A las cinco de la tarde el equipo cambia, y esta vez son por lo general mujeres un poco mayores las que le dedican su tiempo. En el equipo de cocina Marisa Ibáñez enseña a sevillasolidaria.es el guiso que está calentando. «Hoy ya se han acabado los espaguetis y la carne, y estamos sacando el cocido», cuenta la voluntaria. Explica, además, las labores de ella y sus compañeras: «Una hace la ensalada, otra corta la fruta, otra prepara el café y otras están pendientes de tener platos y vasos preparados cuando nos los piden».

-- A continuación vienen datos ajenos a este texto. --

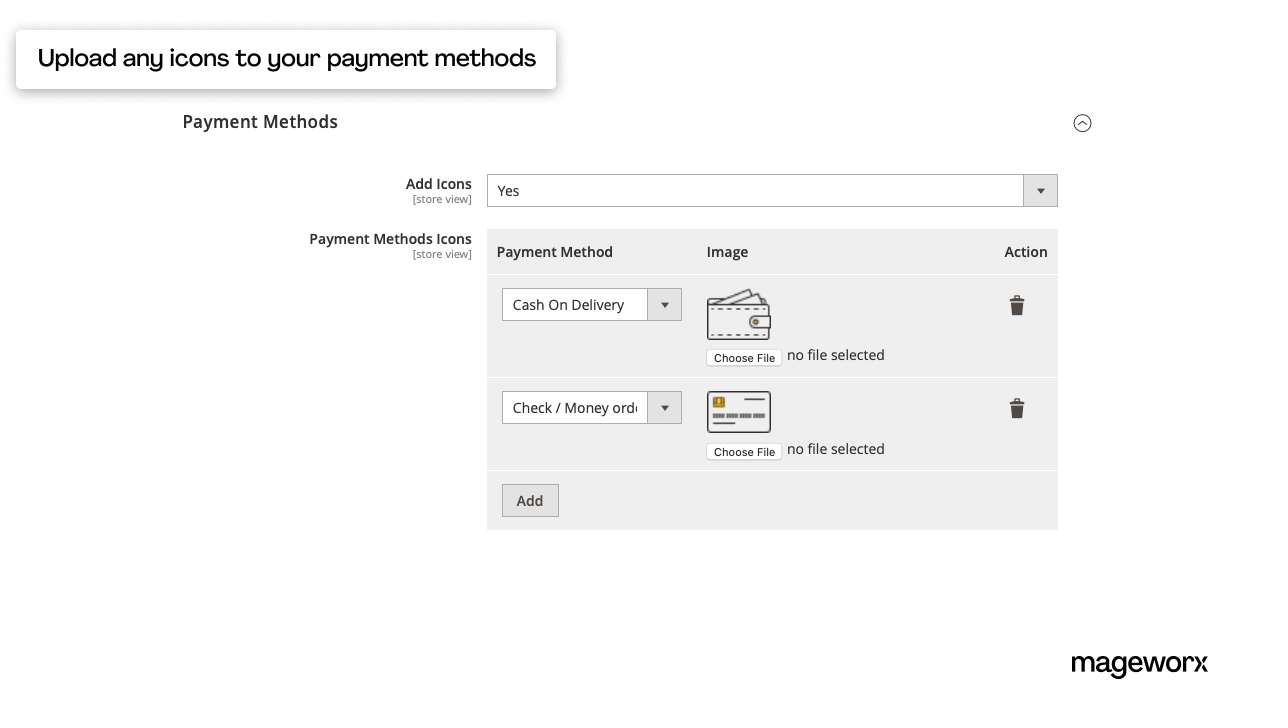1288x728 pixels.
Task: Select the dropdown arrow beside Cash On Delivery
Action: [664, 304]
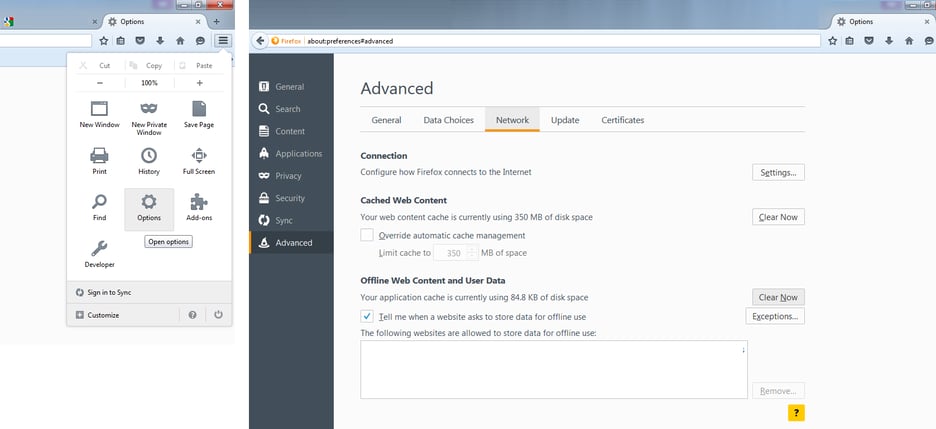The image size is (936, 429).
Task: Switch to the Certificates tab
Action: coord(622,120)
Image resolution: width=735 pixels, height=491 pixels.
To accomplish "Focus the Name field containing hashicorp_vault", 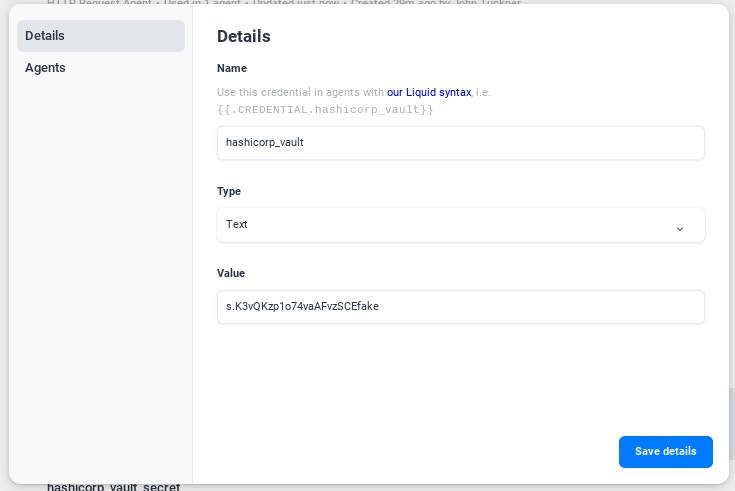I will click(460, 142).
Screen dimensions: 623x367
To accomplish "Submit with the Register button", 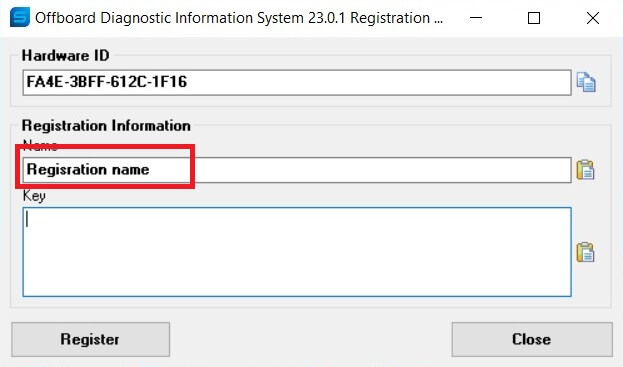I will (x=91, y=339).
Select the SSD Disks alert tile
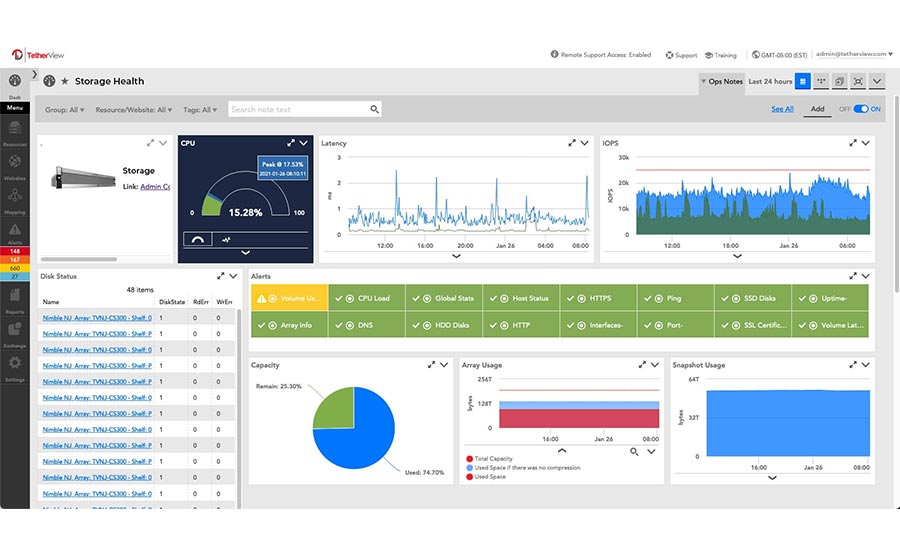Image resolution: width=900 pixels, height=550 pixels. [x=752, y=298]
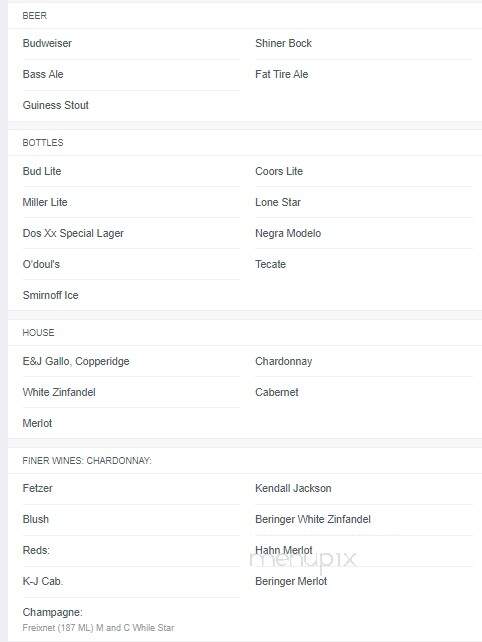Screen dimensions: 482x642
Task: Select Kendall Jackson chardonnay
Action: point(293,488)
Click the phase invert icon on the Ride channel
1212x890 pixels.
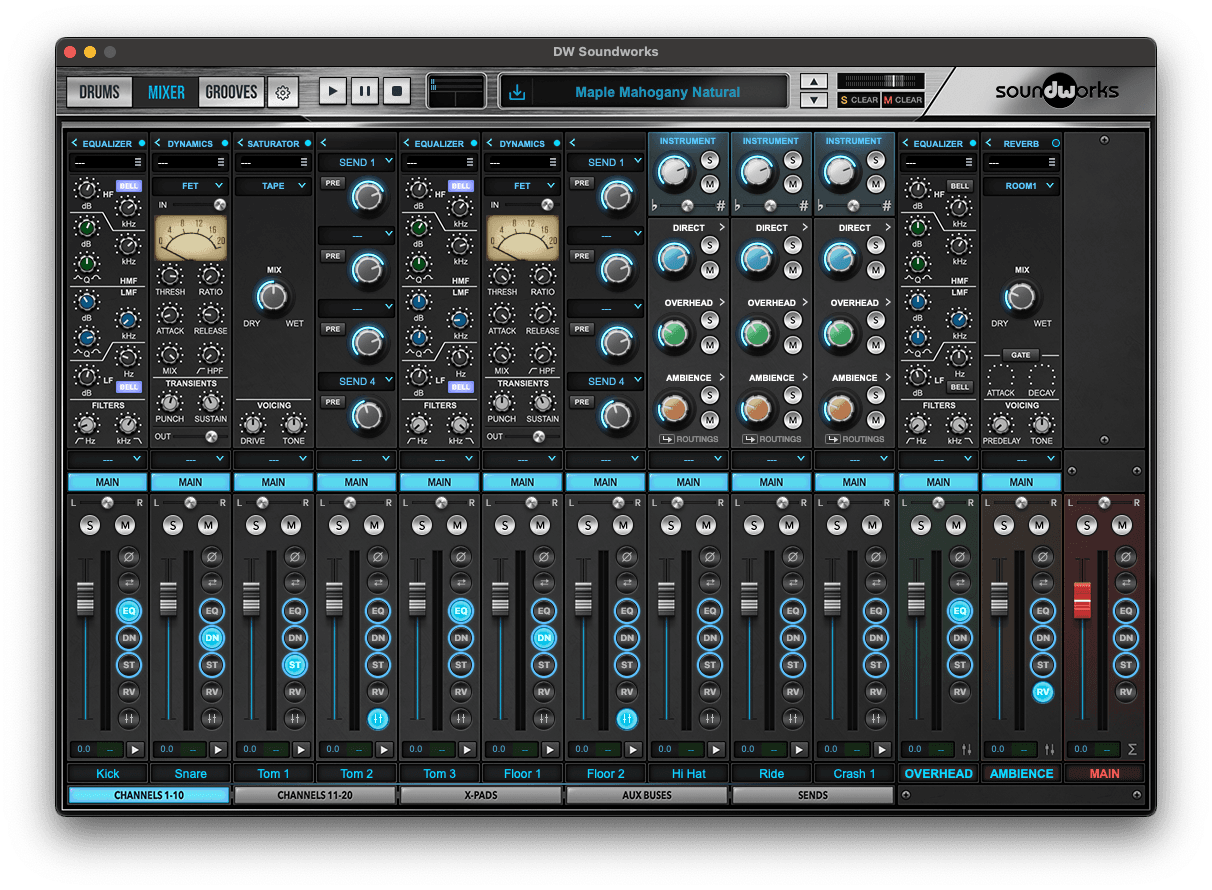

Todos los asistentes son bien recibidos

Aquí nadie que haya acudido se ha quedado sin comer. Si no, bien echan mano de la imaginación con lo que cuentan en la despensa. En puerta trabajan dos chicos del Colegio Claret indicando a los comensales dónde y cuándo sentarse. No hay requisitos ni fichas, «nos apoyamos en que en cada hombre hay una persona de bien aunque esté en una mala situación», se justifica Don Fernando de Parias. Y lo cierto es que el ambiente es bueno, solo han tenido que vivir algún pequeño conflicto en casos aislados.

El 80% de los asistentes son extranjeros, «con mayoría de marroquíes y subsaharianos» y también alrededor del 80% son varones. Isidro Rodríguez, de 24 años, gestiona a los chicos de la puerta y también ayuda en las mesas. Cuenta como se sobrecoge con las historias que escucha de los que vienen, «me he encontrado incluso con gente que he conocido en circunstancias bien distintas en Sevilla».

El equipo de servicio en mesa, reparte la comida con la ayuda de un carrito entre los que ya están sentados. Y, por último, el equipo del túnel de lavado, se encarga de que platos y vasos estén siempre limpios. Un trabajo, desde la cocina hasta en el salón, en el que no se para pero del que todos los voluntarios confiesan sentirse muy satisfechos. Así funciona el comedor San Juan de Acre, un ejercicio de buena voluntad entre los que son atendidos y los que dedican su tiempo libre a mitigar el hambre en Sevilla.